Structured clinical question
In a child with hemihyperplasia limited to the left leg [subject] what is the risk of cancer [outcome] and what is the best follow up plan [intervention] for early detection of these cancers?
Search strategy and outcome
No relevant articles found.
Medline database (1996 to date and 1951 to date)
Hemi hypertrophy or hemi hyperplasia, tumours or neoplasm, follow up ultrasound scans; 11 related articles, one was relevant which was a case series analysis of screening for Wilm’s tumour in children with Beckwith-Wiedemann syndrome (BWS)/idiopathic hemihypertrophy (HH)5 (table 3).
Four searches: hemi hypertrophy, hemi hyperplasia, tumours in hemihyperplasia, hemihypertrophy and review or follow up.
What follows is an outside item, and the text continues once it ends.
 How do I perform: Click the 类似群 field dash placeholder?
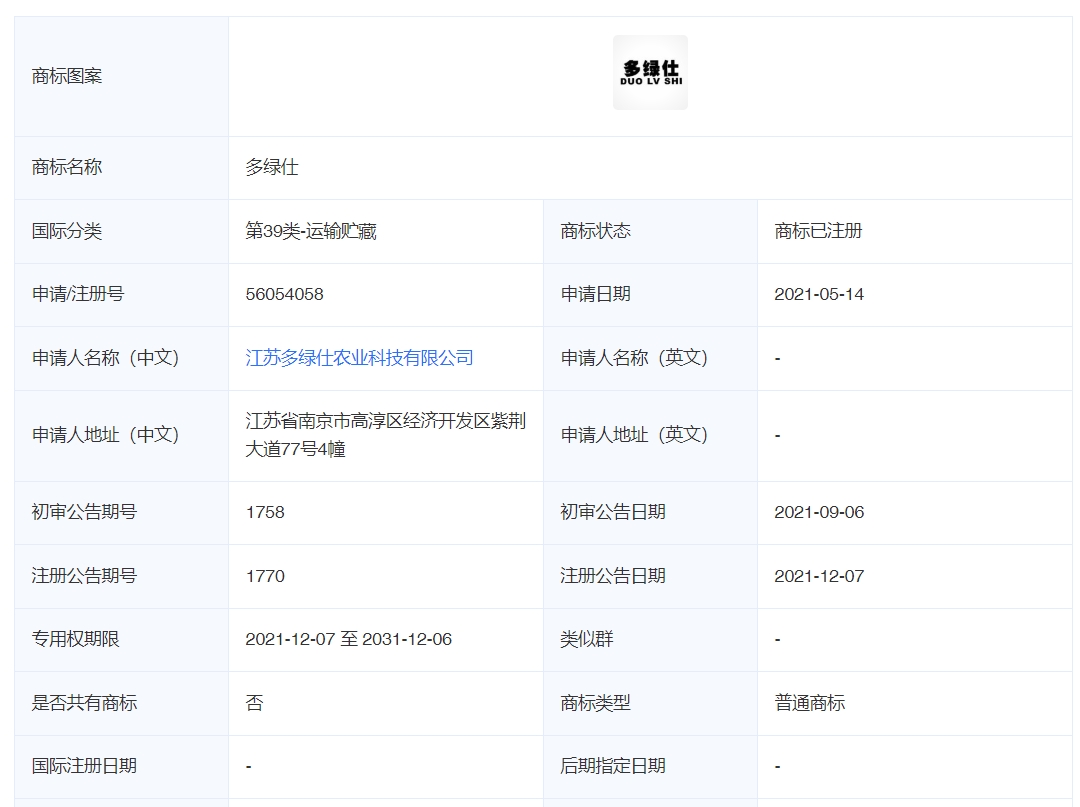pyautogui.click(x=777, y=640)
Limits: birth to 18 years, human. Two relevant studies identified. One was excluded as there were only 12 patients in the series. The other one was a prospective multicentre study of incidence of neoplasia and review in isolated hemihyperplasia4 (table 3).
Hemihypertrophy is also known as hemihyperplasia. The terminology hemihyperplasia seems more accurate as the pathological process involves an abnormal proliferation rather than an increase in the size of these cells.1 Asymmetric overgrowth of unknown aetiology may involve the whole of one side of the body or it may be limited in extent to one limb or a side of the face. There may be associated asymmetric hypertrophy of internal organs. The reported incidence of hemihyperplasia is 1 in 86 000 live births.3 Hemihyperplasia may be an isolated finding or it may be associated with other syndromes such as Beckwith-Wiedmann, Klippel-Trenaunay-Weber, or McCune-Albright syndromes.
Predisposition to neoplasia (cancer) in isolated hemihyperplasia is well known, but the exact risk is not well documented. Green and colleagues2 in 1993 reported that only in one third of cases of children with Wilm’s tumour and hemihyperplasia, was the hyperplasia diagnosed more than a month prior to the discovery of the tumour.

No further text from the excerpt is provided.